A couple of years ago, the Cleveland Plain Dealer got a leak from investigators that a retired local television personality named Joel Rose was under investigation in the anonymous mailing of lingerie and sexually suggestive materials to area women over a period of several years. No charges had been brought and the case had long appeared stagnant. The tip was an exclusive (the police also searched Rose's house) and the Plain Dealer ran the story on its front page. The next morning there was a second front-page story: This one reported that Rose had committed suicide. Several months later, the authorities -- who maintain to this day that Rose is their primary suspect in the case -- said that the DNA in the saliva on the packages did not match Rose's.
The Hatfill case, on its surface, raises questions of prosecutorial bad faith. Remember, this is the Justice Department that fanned out and rounded up hundreds of young men after the Sept. 11 attacks, holding them incommunicado for months, some on immigration infractions. Are we now to believe that this same Justice Dept. would allow a scientist suspected of having had access to deadly anthrax and believed to have already attacked the Congress and media, leaving five dead, to walk about the streets, a free man?
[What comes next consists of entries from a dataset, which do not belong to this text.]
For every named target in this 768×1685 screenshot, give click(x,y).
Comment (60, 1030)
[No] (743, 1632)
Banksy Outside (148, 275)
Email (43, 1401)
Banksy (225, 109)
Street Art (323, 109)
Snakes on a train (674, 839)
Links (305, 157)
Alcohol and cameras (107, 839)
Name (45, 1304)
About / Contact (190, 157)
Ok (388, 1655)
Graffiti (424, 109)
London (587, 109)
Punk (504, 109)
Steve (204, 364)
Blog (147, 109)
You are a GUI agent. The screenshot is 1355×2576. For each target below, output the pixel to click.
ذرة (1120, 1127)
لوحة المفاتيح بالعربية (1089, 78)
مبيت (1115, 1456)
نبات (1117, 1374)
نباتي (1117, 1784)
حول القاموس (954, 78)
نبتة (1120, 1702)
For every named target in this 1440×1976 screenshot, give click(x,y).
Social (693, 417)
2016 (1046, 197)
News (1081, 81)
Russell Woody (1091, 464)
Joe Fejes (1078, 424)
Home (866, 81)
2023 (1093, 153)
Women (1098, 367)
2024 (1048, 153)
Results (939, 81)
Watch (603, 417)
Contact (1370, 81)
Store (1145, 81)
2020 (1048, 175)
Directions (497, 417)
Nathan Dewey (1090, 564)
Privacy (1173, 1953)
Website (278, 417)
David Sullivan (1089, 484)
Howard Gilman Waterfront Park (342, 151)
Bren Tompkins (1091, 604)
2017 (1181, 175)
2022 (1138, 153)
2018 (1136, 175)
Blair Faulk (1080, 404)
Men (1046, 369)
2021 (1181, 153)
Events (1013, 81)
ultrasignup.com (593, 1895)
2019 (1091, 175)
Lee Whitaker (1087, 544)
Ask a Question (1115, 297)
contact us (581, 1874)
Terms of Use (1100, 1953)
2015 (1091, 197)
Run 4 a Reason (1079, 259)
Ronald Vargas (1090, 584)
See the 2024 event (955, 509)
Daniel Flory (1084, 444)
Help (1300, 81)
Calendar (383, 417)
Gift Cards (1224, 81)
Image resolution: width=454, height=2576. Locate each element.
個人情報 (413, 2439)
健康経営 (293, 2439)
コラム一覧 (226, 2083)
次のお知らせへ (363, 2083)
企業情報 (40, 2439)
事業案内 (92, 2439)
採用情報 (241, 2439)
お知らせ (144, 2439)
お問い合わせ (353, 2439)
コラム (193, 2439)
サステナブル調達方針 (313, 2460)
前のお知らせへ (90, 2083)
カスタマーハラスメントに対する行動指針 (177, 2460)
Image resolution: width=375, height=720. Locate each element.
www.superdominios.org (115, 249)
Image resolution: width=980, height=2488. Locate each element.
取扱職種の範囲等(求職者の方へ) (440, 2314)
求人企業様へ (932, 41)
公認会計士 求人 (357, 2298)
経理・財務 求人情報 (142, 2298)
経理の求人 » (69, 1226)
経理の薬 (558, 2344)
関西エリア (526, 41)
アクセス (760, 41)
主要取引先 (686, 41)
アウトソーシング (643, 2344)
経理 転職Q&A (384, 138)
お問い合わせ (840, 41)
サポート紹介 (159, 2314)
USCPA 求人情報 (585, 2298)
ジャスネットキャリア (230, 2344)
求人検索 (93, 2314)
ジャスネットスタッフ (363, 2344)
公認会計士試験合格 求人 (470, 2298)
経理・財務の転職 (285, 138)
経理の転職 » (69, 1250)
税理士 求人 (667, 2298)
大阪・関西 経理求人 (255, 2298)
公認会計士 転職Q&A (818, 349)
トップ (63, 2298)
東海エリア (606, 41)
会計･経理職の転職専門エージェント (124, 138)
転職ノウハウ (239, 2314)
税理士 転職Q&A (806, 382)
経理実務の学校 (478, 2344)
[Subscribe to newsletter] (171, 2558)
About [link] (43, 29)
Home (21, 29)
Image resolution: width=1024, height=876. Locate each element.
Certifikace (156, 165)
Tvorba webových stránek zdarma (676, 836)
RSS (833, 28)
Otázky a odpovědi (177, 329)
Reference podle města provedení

Is it too cynical to see the public pursuit of Hatfill as evidence of an administration bent on demonstrating progress in the case? (Not even the hermetically sealed Justice Dept. can explain how reporters showed up at both searches of Hatfill's apartment if, as it claims, no one there leaked his name.) Is the government merely using the media to shake the trees in the hope that real evidence will fall into its lap?
Such questions have doubtless occurred to the reporters covering the Hatfill story. None is eager to be duped or used, but neither do they or their editors wish to be marginalized on a hot story. In the hyper-competitive atmosphere of 24-hour news cycles, judgment can become blurry.
The public, too, is complicit.
Short on patience, people have become accustomed to having their information demands met with the speed of an ATM. They hunger for fast solutions to complex crimes. Their appetites create pressures that can reduce criminal investigations to street theater. The government and the media alike must resist such pressures and educate the public -- not pander to its impatience.
Our better selves know that publication of leads too flimsy to produce indictments promotes neither public understanding nor public safety. Indeed it may merely subvert the investigative process, draining resources away from other promising leads that, should they pan out, will be clouded by earlier and contradictory declarations of progress in the case.
Hatfill, whether exonerated or convicted, is condemned to the life sentence of those accused of sensational crimes. At the moment, however, it is not only Hatfill who must bear the burden of suspicion, but all of us who now point a finger at him.
Ted Gup, a former reporter for The Washington Post and Time magazine, is the Shirley Wormser Professor of Journalism at Case Western Reserve University in Ohio.